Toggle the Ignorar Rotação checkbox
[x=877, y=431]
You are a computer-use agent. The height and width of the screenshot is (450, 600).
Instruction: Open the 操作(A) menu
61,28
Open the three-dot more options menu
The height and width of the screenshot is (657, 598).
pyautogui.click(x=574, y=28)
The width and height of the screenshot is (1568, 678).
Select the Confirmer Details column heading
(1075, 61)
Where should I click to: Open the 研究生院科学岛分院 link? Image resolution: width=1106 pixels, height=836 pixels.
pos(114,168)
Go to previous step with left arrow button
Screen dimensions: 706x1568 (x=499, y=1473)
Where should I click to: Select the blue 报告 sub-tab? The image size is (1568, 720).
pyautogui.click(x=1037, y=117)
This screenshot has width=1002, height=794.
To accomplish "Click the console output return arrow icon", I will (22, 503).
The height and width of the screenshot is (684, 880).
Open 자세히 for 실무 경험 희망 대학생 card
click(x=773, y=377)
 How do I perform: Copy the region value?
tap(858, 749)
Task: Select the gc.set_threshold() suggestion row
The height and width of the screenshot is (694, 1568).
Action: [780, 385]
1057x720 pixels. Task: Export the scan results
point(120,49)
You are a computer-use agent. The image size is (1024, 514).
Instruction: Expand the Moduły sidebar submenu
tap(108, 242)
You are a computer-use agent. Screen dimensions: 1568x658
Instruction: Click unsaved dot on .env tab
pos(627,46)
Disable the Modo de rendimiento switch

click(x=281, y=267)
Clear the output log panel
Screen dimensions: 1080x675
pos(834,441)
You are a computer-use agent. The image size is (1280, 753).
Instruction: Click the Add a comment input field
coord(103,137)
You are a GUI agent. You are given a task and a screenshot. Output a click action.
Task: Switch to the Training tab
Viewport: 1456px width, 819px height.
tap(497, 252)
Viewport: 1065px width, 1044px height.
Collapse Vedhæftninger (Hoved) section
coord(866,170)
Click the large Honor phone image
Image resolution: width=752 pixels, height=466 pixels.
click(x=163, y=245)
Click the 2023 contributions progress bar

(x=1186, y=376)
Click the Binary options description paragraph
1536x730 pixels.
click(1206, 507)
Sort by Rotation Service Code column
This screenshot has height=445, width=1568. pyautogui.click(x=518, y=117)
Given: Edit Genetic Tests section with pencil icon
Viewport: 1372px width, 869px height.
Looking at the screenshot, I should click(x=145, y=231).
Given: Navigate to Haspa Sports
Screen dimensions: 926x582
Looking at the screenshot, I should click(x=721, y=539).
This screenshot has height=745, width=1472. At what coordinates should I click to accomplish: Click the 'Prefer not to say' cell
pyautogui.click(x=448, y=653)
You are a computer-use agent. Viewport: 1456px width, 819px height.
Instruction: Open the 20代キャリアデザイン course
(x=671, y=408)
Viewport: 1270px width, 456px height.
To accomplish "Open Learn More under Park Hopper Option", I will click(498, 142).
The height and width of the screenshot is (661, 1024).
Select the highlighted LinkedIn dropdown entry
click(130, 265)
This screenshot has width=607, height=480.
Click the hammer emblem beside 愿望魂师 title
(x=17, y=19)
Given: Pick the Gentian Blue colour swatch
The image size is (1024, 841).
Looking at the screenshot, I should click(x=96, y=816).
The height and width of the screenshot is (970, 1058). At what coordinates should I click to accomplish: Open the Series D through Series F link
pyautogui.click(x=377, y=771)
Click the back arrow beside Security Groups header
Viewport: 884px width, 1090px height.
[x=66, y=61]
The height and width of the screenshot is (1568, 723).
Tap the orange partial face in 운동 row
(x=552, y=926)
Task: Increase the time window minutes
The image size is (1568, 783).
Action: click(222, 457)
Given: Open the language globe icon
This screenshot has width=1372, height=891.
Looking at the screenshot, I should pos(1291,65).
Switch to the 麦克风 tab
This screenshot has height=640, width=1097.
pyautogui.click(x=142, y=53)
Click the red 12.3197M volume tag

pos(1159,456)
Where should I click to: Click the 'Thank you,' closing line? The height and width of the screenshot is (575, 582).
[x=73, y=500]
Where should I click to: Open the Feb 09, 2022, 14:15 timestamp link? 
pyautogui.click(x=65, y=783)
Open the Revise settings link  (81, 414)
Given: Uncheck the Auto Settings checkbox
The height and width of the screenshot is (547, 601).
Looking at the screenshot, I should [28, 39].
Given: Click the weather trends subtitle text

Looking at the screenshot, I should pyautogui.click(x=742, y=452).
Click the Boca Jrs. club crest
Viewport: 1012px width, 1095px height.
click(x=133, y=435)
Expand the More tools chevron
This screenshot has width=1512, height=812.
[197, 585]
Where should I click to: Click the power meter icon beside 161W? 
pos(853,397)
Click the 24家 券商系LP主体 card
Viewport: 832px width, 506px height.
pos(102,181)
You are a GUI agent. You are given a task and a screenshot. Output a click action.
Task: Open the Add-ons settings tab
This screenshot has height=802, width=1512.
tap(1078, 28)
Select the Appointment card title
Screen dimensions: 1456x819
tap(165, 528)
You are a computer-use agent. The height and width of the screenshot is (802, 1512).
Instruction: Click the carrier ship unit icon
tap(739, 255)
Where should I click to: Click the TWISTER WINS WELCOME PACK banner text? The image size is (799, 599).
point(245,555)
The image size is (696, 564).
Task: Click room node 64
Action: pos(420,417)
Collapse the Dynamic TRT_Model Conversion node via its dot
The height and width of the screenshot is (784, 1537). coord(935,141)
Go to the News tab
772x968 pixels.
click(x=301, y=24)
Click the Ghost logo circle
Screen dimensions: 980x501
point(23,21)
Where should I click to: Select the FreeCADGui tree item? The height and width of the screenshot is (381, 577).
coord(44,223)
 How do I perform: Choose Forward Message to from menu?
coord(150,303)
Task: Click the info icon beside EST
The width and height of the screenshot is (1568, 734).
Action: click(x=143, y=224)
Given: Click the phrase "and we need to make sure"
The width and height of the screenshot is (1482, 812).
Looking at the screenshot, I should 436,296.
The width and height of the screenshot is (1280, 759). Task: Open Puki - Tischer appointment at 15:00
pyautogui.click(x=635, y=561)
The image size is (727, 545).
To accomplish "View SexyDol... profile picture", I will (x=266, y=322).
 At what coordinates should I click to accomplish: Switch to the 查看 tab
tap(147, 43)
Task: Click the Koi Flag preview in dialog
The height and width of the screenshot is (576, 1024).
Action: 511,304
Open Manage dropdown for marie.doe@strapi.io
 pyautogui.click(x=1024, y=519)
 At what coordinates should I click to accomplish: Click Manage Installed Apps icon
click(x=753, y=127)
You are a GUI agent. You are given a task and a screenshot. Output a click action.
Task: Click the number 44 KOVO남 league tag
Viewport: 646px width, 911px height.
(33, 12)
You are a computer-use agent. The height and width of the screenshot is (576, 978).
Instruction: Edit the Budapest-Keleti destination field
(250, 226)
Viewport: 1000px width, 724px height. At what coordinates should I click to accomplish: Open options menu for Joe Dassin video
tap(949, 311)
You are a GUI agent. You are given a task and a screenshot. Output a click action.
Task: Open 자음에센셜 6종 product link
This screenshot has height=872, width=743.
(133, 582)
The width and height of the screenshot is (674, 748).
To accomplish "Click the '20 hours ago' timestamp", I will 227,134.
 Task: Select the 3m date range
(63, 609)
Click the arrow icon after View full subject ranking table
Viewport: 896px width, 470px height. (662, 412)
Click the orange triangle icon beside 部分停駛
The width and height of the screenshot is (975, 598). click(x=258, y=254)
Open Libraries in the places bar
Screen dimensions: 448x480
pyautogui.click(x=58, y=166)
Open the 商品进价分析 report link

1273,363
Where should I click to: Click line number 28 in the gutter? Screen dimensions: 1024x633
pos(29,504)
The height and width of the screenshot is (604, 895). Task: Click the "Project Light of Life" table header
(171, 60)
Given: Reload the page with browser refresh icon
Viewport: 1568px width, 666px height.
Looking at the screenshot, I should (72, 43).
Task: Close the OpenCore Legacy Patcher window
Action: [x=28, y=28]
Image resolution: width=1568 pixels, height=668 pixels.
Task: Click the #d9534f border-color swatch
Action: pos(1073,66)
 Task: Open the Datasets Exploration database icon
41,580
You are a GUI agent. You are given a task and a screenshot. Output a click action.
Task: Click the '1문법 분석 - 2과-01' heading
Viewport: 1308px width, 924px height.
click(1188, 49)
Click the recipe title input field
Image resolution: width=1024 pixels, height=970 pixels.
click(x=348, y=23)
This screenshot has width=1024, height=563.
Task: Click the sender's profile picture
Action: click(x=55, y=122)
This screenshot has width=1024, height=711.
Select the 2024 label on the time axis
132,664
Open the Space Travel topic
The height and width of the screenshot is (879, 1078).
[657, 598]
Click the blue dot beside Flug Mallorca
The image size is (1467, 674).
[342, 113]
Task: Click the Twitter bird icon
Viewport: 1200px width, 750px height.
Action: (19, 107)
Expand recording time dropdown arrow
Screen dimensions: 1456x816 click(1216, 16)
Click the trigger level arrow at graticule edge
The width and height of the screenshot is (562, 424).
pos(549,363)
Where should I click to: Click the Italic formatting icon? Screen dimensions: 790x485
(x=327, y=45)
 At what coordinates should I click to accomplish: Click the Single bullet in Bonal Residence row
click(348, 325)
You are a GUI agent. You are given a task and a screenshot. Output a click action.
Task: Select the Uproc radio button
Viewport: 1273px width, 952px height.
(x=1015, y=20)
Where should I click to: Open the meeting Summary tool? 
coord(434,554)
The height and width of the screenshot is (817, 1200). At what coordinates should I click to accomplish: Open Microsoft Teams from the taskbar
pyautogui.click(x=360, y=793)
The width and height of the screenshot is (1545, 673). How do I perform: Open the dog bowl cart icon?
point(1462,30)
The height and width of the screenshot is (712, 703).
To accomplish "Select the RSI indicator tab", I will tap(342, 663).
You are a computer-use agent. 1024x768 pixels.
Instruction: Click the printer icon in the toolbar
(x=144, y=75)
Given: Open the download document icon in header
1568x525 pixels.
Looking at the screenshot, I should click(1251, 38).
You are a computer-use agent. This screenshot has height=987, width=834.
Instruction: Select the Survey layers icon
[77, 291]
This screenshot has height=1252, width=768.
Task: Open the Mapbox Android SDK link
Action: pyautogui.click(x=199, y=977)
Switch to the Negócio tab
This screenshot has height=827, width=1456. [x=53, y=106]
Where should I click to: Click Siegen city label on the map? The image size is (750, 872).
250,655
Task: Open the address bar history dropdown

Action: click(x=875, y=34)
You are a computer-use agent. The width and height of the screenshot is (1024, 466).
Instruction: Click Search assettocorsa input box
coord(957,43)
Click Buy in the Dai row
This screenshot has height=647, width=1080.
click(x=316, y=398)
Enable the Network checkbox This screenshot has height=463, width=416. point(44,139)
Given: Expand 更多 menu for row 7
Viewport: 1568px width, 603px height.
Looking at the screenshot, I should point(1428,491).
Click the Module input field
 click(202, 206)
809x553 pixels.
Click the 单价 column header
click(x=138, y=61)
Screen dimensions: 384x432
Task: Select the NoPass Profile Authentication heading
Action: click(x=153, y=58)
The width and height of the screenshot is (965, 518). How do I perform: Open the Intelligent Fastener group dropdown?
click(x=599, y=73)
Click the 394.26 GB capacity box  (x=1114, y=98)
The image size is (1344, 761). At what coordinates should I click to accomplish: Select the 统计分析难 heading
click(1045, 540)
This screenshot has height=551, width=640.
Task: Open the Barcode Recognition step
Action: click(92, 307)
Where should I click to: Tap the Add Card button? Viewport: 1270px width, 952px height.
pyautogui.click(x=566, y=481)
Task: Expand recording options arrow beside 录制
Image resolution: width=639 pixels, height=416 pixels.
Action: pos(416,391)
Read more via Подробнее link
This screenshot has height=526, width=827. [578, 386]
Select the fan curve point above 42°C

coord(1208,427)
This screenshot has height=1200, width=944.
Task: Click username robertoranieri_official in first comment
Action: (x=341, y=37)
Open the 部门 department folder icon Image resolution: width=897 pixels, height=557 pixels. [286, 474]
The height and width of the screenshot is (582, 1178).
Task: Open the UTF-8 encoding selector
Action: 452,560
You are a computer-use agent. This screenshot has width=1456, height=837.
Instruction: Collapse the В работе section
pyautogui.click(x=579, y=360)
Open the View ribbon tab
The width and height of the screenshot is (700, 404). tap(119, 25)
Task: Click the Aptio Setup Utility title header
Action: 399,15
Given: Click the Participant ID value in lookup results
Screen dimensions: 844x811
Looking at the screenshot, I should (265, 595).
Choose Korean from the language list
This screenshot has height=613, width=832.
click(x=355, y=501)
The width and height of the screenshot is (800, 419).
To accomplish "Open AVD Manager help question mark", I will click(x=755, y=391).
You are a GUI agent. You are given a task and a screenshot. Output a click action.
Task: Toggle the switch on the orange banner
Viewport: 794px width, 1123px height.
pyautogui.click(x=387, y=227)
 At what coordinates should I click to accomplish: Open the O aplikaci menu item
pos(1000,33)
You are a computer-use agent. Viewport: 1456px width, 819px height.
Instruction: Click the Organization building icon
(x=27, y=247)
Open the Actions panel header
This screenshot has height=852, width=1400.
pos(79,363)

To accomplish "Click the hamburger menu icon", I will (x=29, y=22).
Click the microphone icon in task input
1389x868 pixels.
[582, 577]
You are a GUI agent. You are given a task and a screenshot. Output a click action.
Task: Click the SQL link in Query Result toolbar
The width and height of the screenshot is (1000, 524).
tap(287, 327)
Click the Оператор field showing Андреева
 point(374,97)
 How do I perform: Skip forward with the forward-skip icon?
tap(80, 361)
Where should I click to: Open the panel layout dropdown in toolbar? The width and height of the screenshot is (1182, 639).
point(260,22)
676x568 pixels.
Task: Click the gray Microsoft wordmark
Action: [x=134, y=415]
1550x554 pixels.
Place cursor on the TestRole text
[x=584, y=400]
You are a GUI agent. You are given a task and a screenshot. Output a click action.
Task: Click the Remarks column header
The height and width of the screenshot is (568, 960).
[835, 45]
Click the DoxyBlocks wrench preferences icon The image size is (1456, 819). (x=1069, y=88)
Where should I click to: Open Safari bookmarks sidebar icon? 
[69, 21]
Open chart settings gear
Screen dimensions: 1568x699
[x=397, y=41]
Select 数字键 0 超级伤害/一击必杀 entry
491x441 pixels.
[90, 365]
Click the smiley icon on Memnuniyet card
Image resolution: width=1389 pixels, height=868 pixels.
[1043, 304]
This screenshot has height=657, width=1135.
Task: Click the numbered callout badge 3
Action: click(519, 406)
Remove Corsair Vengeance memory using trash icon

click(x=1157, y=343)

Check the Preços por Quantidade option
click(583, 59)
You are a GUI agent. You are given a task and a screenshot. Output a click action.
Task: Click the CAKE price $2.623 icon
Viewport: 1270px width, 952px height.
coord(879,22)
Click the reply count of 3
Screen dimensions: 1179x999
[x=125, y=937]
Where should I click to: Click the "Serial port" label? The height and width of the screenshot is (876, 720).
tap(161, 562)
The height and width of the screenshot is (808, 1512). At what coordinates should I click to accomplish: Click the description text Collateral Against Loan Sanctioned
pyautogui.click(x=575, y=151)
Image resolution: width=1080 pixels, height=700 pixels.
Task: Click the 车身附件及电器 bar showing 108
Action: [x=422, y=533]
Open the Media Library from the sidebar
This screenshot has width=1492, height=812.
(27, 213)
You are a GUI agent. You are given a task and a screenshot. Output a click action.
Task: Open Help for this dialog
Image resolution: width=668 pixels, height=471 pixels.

= = =

Please rewrite the lines from the line with "Bonal Residence row" to the line with "Enable the Network", replacing "Instruction" with "Goal" and leaving everything else as it is. Return only those lines.

 At what coordinates should I click to accomplish: Click the Single bullet in Bonal Residence row
click(348, 325)
You are a GUI agent. You are given a task and a screenshot. Output a click action.
Task: Select the Uproc radio button
Viewport: 1273px width, 952px height.
(x=1015, y=20)
Where should I click to: Open the meeting Summary tool? 
coord(434,554)
The height and width of the screenshot is (817, 1200). At what coordinates should I click to accomplish: Open Microsoft Teams from the taskbar
pyautogui.click(x=360, y=793)
The width and height of the screenshot is (1545, 673). How do I perform: Open the dog bowl cart icon?
point(1462,30)
The height and width of the screenshot is (712, 703).
To accomplish "Select the RSI indicator tab", I will tap(342, 663).
You are a computer-use agent. 1024x768 pixels.
Goal: Click the printer icon in the toolbar
(x=144, y=75)
Given: Open the download document icon in header
1568x525 pixels.
Looking at the screenshot, I should click(1251, 38).
You are a computer-use agent. This screenshot has height=987, width=834.
Goal: Select the Survey layers icon
[77, 291]
This screenshot has height=1252, width=768.
Task: Open the Mapbox Android SDK link
Action: pyautogui.click(x=199, y=977)
Switch to the Negócio tab
This screenshot has height=827, width=1456. [x=53, y=106]
Where should I click to: Click Siegen city label on the map? The image size is (750, 872).
250,655
Task: Open the address bar history dropdown

Action: click(x=875, y=34)
You are a computer-use agent. The width and height of the screenshot is (1024, 466).
Goal: Click Search assettocorsa input box
coord(957,43)
Click Buy in the Dai row
This screenshot has height=647, width=1080.
click(x=316, y=398)
Enable the Network checkbox This screenshot has height=463, width=416. point(44,139)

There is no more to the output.